We run a small 3-5 (autoscaled) node ElasticSearch cluster. We currently spun up a new 2.3.3 cluster that we will switch to when we index our current data set into it. I am taking this opportunity to evaluate our configuration and make sure it makes sense for us. On the topic of a data-less node used for routing, are there performance gains to be had with such a small cluster, or are the gains realized with a larger cluster? At what point does a node used for routing make more sense than using an HTTP proxy?
A data-less node is an extra hop and adds to overall latency. It sounds like you want to direct all traffic from clients to that node. Be careful to avoid double resource consumption. If you have complex and resource-consuming heavy queries like aggregations while indexing documents in large bulks at the same time, you can spread some of the index and query load to separate nodes, but then you should add more than one data-less node, because otherwise that will soon become a bottle neck. If you have small documents only and only light load at query side because of simple queries, there is no need of extra data-less nodes.
Not sure what you mean by routing. Is your application designed for document routing or shard routing? There is no advantage with a data-less node in both cases except it adds to network latency.
HTTP proxy is a different story, this is useful for clusters in private subnets or for authentication.

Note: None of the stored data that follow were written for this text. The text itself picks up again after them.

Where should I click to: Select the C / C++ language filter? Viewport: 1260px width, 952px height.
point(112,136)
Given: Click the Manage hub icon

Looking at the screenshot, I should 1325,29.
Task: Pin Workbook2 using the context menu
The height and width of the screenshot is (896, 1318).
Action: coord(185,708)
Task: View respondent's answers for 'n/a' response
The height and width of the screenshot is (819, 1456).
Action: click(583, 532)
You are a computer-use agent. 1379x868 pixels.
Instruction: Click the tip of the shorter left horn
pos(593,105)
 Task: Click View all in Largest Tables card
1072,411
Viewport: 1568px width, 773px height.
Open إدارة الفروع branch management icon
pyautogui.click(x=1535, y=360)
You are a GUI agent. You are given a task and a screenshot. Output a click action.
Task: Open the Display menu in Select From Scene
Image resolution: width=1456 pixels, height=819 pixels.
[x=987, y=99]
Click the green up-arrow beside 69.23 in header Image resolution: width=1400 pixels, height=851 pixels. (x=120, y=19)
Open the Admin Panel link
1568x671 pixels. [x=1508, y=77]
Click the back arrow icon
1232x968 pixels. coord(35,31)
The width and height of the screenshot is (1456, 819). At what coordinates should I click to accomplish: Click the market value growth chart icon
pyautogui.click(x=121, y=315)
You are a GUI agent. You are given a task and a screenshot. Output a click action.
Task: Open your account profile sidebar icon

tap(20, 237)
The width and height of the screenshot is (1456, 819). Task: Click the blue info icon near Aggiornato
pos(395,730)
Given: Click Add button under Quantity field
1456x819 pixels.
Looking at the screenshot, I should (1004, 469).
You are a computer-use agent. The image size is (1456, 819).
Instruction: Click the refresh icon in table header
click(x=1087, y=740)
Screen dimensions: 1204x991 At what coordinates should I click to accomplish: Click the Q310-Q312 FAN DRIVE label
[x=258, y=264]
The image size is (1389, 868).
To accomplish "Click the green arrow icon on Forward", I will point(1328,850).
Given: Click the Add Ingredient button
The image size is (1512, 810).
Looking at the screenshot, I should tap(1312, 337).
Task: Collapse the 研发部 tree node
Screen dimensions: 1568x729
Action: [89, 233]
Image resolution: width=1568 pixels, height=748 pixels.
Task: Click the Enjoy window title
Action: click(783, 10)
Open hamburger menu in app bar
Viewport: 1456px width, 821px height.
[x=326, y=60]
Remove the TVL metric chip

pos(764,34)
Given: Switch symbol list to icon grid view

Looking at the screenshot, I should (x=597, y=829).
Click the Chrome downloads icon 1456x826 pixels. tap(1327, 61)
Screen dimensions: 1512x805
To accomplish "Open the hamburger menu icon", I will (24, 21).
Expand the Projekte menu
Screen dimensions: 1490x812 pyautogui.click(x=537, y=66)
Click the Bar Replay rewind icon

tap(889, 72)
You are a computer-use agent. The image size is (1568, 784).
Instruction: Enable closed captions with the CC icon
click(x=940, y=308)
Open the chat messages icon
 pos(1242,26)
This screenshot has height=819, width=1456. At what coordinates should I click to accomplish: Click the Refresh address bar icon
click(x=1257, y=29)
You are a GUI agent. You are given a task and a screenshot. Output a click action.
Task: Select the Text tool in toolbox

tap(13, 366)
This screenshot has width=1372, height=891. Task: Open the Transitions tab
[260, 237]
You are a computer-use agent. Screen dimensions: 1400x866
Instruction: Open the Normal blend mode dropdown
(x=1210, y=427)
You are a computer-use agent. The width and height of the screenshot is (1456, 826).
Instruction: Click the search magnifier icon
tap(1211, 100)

Thanks, I'm leaning towards we don't need one of these data-less nodes. By routing, I meant that I've read the data-less node (or client node) is "cluster aware" so it knows what shards and nodes the data being requested resides. I'm pretty new to the inner-workings of ElasticSearch, so I may be way off base (had a cluster dropped on my lap after one of our lead developers that used to manage it left). Like you said, I saw this as an extra "hop" and unnecessary as at least 2 out of the 3 nodes will have the shard with the data being requested, so I don't imagine such a small cluster benefiting from a data-less node.